At the Norwegian Championship  2011 he finished fifth in the 800 meters with time 1.56.18. At the same meeting, he also was on the Sandnes Idrettslag team that won gold in the junior class. The others on the team were Kjartan Løvoll, Per Magne Florvaag and Marius Bakken Støle. In the terrain race he received NM medal, and won silver in the short run in NM in terrain race. In the long run (6 km) he finished fifth, and also got bronze in the relay, together with teammates Asle Rønning Tjelta and Ragnar Stølsmark.

2012-2015 Seasons:

In July 2012 he won gold at 1500 meters in junior NM in athletics in Sigdal. In August he finished third at 800 meters in the 2012 Norwegian Athletics Championships, with Thomas Roth winning and older brother Henrik finishing second. In the 2013 Norwegian Athletics Championship he won the 1500 meters, and also won gold on the 4 × 1500 meter relay in the NM.

At the 2014 European Athletics Championships, where he ran 3.41.06 for 1500 meters in the opening session, but did not reach the final.  The following week he won  two medals in the Norwegian Championship, coming  second in the 1500 meters and third at 800 meters.
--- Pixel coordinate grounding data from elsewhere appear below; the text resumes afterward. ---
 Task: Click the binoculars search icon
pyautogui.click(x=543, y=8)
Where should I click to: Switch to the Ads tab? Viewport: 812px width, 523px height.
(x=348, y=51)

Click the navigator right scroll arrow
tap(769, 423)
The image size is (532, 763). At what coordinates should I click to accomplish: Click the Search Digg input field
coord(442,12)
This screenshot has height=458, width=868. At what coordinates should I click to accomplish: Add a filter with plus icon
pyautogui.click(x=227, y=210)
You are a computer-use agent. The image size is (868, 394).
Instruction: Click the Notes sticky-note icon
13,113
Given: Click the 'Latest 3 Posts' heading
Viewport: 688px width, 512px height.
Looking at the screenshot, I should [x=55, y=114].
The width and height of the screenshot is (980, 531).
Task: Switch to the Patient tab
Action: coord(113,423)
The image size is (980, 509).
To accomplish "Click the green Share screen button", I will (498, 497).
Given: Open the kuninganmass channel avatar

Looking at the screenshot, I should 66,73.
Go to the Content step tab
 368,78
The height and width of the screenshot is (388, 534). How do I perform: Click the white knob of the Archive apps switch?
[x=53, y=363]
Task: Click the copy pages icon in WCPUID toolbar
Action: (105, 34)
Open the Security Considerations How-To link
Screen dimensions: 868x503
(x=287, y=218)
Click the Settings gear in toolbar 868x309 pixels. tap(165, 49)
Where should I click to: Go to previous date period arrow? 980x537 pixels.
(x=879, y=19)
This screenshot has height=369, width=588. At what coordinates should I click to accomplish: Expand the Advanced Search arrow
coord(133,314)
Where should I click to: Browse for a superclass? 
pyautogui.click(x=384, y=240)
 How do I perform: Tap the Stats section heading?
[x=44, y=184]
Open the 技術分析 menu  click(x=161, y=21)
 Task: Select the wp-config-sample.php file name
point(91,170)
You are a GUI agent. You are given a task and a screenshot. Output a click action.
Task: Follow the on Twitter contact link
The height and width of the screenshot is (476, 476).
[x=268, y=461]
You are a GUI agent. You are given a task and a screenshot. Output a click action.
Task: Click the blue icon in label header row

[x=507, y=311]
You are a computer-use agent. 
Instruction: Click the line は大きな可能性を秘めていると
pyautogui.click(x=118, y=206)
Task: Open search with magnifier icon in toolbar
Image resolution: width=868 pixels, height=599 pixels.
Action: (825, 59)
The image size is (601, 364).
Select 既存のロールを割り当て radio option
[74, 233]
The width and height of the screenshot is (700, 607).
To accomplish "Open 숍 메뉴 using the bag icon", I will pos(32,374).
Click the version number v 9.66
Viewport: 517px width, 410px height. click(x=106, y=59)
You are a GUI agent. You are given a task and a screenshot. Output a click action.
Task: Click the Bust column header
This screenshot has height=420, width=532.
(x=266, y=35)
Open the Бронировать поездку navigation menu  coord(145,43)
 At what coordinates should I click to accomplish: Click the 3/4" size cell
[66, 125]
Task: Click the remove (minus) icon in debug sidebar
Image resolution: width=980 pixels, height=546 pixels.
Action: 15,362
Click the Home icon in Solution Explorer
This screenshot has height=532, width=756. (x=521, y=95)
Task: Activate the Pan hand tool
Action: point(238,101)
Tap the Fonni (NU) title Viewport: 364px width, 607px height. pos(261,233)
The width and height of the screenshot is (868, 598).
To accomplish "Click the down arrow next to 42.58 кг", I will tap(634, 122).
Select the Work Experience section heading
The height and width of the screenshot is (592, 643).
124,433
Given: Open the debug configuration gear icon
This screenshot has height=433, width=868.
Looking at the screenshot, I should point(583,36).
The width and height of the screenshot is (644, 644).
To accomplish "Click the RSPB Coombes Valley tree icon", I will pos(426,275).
In the 2015 European Athletics Championships finished second in the 1500 meters behind Snorre Holtan Løken.

2016 Season:

In the 2016 European Athletics Championships, he won the 1500 meters, with his older brother Henrik in third place. The week after, at the Diamond League meet in Monaco, and lowered his personal 1500 meters record to 3:33.72, finishing in 10th place. Ingebrigtsen represented Norway during the Rio Olympics in August, but was disqualified during the trial heat of the 1500 meters.

2017 Season:

In the 2017 World Championships in Athletics, Ingebrigtsen took the bronze medal at 1500 meters with time 3.34.53.

2018 Season:

At  the Diamond League in Monaco on 20 July 2018 Ingebrigtsen set a record of 1500 meters with a time of 3:30.01, which was the best time in Europe that year, and he became a favorite at that distance for  the European Championship in Berlin. In the semi-finals, he fell and broke a rib, but got up, took the field again and qualified for the final. His injury affected his performance in the final, and he also had to withdraw from the 5000 meters final. His younger brother Jakob took gold at both distances, and his older brother Henrik took the silver at 5000 meters. The injury also troubled Ingebrigtsen during the NM a few weeks later, but he won the silver medal at 800 meters behind Thomas Roth.

2019 Season:

Some of Ingebrigtsen's performances during the 2019 season were controversial. In the 2019 European Athletics Indoor Championships, he was disqualified in his 1500 meters heat for running off the track. His brother Jakob remarked that "It was the stupidest thing I'll see all year". A few months later, at the 2019 World Athletics Championships, Ingebrigtsen was seen to push another runner, Tedesse Lemi, causing him to fall, but he was not disqualified and proceeded to the semifinals.

2020 Season:

At the Millrose Games, Ingebrigtsen ran a 3:56.99 indoor mile to set a new national record. He also set personal bests in the 1500 meters (3:36.32) and 800 meters (1:49.56). Ingebrigtsen opened his outdoor season in the Impossible Games, running the 1000 meters in a national record of 2:16.46 and a 2000 meters in 4:56.91 just behind his brothers Henrik (4:53.72) and Jakob (4:50.01), running both events on the same day. He ran an 800 meter personal best of 1:46.74 3 weeks later. In August, Ingebrigtsen ran the 1500 meters at the Monaco Diamond League in 3:30.35 season best.

2021 Season:

Ingebrigtsen's 2021-2022 season was placed into jeopardy due to a reaction to receiving the Covid-19 vaccine but said that he would do it again. He struggled in training leading up to the 2020 Summer Olympics and failed to qualify for the Olympic Men's 1500 m final after finishing tenth in his heat.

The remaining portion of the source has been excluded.